You can perform edge aggregation with multiple point of presence or edge concentrations. The switch supports 12 pairs (peering services). You can use BGP to inject dynamic routes rather than using static routes or RIP (see the following figure).
You can use the platform as a peering point between different regions or autonomous systems (AS) that belong to the same ISP. In such cases, you can define a region as an OSPF area, an AS, or a part of an AS.
You can divide the AS into multiple regions that each run different IGPs. Interconnect regions logically by using a full iBGP mesh. Each region then injects its IGP routes into iBGP and also injects a default route inside the region. For destinations that do not belong to the region, each region defaults to the BGP border router.
Use the community parameter to differentiate between regions. To provide Internet connectivity, this scenario requires you to make your Internet connections part of the central iBGP mesh (see the following figure).
In the preceding figure, consider the following:
The AS is divided into three regions that each run different and independent IGPs.
Regions logically interconnect by using a full-mesh iBGP, which also provides Internet connectivity.
Internal non-BGP routers in each region default to the BGP border router, which contains all routes.
If the destination belongs to another region, the traffic is directed to that region; otherwise, the traffic is sent to the Internet connections according to BGP policies.

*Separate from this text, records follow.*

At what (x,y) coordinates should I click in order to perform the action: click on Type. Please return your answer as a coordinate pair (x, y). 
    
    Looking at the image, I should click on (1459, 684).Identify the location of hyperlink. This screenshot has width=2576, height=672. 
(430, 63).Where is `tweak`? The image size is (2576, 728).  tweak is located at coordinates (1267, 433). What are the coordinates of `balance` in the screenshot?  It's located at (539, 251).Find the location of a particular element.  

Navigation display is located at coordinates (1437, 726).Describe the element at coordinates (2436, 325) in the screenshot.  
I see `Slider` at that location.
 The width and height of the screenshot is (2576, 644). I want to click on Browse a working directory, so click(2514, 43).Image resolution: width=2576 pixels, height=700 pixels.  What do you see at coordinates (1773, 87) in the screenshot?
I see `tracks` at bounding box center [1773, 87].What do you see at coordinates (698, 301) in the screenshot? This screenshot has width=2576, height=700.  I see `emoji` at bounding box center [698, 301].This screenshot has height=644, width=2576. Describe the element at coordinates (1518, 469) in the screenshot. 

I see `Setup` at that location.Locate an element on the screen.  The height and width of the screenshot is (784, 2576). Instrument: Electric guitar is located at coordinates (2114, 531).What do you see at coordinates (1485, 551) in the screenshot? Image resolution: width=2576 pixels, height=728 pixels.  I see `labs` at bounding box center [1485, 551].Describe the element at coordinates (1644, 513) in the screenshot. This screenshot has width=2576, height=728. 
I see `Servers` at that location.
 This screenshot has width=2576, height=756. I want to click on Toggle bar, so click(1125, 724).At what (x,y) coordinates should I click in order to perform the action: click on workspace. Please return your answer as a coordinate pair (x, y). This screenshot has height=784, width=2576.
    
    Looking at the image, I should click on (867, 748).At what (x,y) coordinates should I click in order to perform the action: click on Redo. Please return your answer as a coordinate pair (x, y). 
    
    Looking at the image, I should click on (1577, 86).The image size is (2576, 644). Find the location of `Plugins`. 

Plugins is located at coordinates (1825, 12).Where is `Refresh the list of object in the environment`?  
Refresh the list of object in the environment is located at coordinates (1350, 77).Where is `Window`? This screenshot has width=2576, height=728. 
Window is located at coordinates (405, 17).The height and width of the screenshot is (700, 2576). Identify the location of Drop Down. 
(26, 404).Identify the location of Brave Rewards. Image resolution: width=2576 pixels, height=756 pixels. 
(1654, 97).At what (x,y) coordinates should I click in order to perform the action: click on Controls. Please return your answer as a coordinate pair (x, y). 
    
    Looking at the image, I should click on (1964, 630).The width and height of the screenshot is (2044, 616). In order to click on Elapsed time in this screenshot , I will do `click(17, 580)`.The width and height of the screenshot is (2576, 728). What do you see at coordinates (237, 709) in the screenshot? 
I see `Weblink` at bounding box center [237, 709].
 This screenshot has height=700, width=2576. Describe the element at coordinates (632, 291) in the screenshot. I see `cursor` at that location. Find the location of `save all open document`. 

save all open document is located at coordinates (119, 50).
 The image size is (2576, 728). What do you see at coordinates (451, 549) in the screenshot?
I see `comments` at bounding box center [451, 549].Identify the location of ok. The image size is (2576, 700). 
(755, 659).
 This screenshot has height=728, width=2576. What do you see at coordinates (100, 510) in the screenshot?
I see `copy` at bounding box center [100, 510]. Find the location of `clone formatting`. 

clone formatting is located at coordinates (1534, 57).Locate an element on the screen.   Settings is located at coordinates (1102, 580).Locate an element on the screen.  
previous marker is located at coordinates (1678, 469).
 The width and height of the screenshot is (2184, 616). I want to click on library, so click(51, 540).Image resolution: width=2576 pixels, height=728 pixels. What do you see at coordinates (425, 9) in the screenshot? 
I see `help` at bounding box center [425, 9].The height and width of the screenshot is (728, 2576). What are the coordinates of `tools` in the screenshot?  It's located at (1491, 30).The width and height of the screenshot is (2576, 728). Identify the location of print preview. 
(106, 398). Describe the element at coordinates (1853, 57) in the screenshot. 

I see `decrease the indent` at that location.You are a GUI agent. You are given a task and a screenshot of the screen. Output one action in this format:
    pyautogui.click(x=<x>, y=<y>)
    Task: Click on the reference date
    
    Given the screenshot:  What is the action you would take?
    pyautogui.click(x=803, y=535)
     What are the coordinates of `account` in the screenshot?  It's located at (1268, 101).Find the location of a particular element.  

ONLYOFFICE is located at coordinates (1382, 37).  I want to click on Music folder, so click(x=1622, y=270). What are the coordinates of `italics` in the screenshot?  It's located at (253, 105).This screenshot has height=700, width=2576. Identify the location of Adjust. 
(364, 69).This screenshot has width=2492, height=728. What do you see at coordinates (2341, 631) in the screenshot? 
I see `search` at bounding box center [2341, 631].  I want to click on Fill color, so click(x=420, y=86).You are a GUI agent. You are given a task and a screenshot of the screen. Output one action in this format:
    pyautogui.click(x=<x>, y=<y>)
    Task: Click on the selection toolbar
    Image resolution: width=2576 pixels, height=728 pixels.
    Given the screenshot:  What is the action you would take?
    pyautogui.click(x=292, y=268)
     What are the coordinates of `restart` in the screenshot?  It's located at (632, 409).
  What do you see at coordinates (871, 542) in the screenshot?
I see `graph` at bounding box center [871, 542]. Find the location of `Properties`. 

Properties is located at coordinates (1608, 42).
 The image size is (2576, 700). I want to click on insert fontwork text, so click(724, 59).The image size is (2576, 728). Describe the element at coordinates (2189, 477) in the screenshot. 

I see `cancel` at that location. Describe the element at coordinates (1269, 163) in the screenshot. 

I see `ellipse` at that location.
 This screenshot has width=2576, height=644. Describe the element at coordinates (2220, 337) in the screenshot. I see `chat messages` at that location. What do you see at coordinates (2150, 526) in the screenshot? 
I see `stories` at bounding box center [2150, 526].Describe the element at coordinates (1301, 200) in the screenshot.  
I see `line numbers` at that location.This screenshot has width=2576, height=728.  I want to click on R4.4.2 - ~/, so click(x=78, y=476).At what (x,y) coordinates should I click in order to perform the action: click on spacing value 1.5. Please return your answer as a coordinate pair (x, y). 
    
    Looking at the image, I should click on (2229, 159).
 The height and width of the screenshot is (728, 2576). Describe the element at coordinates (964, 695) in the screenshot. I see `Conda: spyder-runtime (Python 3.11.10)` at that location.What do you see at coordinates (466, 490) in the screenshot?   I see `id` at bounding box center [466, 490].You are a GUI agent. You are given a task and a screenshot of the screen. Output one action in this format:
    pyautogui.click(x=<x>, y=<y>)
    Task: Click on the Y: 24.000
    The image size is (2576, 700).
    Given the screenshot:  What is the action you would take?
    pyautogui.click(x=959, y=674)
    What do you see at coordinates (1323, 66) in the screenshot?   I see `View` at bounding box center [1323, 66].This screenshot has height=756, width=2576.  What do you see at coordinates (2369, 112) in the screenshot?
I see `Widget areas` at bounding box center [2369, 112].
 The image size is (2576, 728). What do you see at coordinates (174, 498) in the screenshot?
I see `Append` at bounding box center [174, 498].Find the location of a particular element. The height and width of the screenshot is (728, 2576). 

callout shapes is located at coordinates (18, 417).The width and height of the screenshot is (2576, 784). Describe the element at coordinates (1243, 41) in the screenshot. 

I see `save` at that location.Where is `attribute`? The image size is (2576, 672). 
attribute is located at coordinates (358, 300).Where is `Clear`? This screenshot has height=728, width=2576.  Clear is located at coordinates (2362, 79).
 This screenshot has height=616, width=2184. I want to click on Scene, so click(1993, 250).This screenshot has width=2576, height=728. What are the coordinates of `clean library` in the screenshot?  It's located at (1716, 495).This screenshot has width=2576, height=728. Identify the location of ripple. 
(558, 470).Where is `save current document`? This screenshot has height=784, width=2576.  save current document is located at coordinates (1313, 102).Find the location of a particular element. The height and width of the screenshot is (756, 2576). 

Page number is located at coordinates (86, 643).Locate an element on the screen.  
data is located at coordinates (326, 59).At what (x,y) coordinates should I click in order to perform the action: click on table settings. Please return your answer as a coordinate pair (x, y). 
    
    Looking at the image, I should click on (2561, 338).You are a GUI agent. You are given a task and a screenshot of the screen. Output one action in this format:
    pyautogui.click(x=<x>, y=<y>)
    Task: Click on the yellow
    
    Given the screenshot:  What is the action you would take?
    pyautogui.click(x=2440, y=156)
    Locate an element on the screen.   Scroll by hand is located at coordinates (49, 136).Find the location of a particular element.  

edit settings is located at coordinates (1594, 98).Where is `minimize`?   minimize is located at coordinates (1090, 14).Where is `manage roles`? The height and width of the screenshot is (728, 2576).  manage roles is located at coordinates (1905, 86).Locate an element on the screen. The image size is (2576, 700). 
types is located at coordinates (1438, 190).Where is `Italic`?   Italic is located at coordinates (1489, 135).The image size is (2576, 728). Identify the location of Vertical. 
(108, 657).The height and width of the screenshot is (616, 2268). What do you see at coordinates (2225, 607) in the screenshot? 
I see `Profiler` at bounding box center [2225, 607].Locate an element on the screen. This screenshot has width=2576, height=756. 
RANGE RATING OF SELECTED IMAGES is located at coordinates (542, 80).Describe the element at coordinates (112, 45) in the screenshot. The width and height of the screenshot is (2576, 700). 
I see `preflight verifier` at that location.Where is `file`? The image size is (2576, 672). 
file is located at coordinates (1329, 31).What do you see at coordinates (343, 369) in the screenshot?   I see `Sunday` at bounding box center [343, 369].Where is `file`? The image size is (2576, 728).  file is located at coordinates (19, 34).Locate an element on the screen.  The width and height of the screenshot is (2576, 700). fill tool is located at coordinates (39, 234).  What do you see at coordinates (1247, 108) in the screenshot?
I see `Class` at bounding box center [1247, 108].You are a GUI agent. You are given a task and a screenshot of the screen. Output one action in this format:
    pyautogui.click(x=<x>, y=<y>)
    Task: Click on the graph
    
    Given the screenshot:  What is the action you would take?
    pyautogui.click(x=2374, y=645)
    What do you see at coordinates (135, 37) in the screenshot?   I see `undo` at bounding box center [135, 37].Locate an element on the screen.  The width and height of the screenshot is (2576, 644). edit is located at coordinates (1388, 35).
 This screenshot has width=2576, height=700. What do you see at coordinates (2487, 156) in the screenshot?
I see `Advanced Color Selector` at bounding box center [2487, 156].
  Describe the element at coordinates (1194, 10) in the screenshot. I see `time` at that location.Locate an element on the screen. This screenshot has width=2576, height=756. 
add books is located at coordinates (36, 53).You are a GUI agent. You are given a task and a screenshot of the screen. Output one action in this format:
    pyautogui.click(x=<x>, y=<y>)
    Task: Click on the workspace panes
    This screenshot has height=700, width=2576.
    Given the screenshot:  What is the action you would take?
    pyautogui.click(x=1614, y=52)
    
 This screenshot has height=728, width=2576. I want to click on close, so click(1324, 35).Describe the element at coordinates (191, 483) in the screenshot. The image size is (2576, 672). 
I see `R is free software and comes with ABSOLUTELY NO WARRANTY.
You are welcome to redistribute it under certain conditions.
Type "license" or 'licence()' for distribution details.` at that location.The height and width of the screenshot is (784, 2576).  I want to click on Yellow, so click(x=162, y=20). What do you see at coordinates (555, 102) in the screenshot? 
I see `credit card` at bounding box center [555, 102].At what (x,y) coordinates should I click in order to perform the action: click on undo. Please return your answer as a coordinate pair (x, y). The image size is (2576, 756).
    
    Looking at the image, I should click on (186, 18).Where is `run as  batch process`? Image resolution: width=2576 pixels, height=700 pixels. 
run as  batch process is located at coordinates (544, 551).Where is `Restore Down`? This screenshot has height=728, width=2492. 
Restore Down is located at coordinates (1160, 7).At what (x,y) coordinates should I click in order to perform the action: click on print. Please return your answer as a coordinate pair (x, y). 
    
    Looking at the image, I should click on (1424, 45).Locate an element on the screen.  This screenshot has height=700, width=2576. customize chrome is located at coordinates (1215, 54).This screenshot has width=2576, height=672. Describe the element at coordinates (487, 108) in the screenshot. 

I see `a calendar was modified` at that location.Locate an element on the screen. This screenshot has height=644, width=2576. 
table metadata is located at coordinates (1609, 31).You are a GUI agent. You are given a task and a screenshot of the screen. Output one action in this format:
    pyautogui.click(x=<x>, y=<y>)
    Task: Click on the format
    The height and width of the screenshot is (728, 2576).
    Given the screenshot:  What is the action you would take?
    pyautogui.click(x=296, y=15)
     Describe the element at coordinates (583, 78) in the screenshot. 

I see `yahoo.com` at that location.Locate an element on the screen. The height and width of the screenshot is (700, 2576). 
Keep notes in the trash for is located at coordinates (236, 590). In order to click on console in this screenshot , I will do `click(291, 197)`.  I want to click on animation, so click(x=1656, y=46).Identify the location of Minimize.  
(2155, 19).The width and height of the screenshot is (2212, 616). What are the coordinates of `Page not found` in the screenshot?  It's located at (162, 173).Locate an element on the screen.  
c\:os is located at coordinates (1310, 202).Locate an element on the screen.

To configure multiple policies between regions, represent each region as a separate AS. Implement eBGP between autonomous systems, and implement iBGP within each AS. In such instances, each AS injects its IGP routes into BGP, where they are propagated to all other regions and the Internet.
The following figure shows the use of eBGP to join several autonomous systems.
You can obtain AS numbers from the Inter-Network Information Center (NIC) or use private AS numbers. If you use private AS numbers, be sure to design your Internet connectivity carefully. For example, you can introduce a central, well-known AS to provide interconnections between all private autonomous systems and the Internet. Before it propagates the BGP updates, this central AS strips the private AS numbers to prevent them from leaking to providers.
The following figure illustrates a design scenario in which you use multiple OSPF regions to enable peering with the Internet.
The following list provides rules related to BGP peers:
Only metric (=MED) attribute is applied to the output policy if its BGP peer is IBGP
metric (=MED) and community attributes are applied to output policy if its BGP peer is EBGP
To influence EBGP and IBGP peers with all applicable BGP attributes, configure route-map as an option to neighbor command, for example, neighbor 192.0.2.2 out-route-map policy1
When you configure the attribute-map with the aggregate command, community, metric, AS Path, and next-hop attributes are set, while the origin attribute is not set.
In a BGP session that is established with IPv4 and IPv6 capability, disabling or enabling IPv6 forwarding results in BGP session flapping due to capability negotiation. The flapping session in turn affects the IPv4 routing through BGP and the BGP session gets terminated. Ultimately, a capability negotiation takes place to re-establish the IPv4 and IPv6 capable session.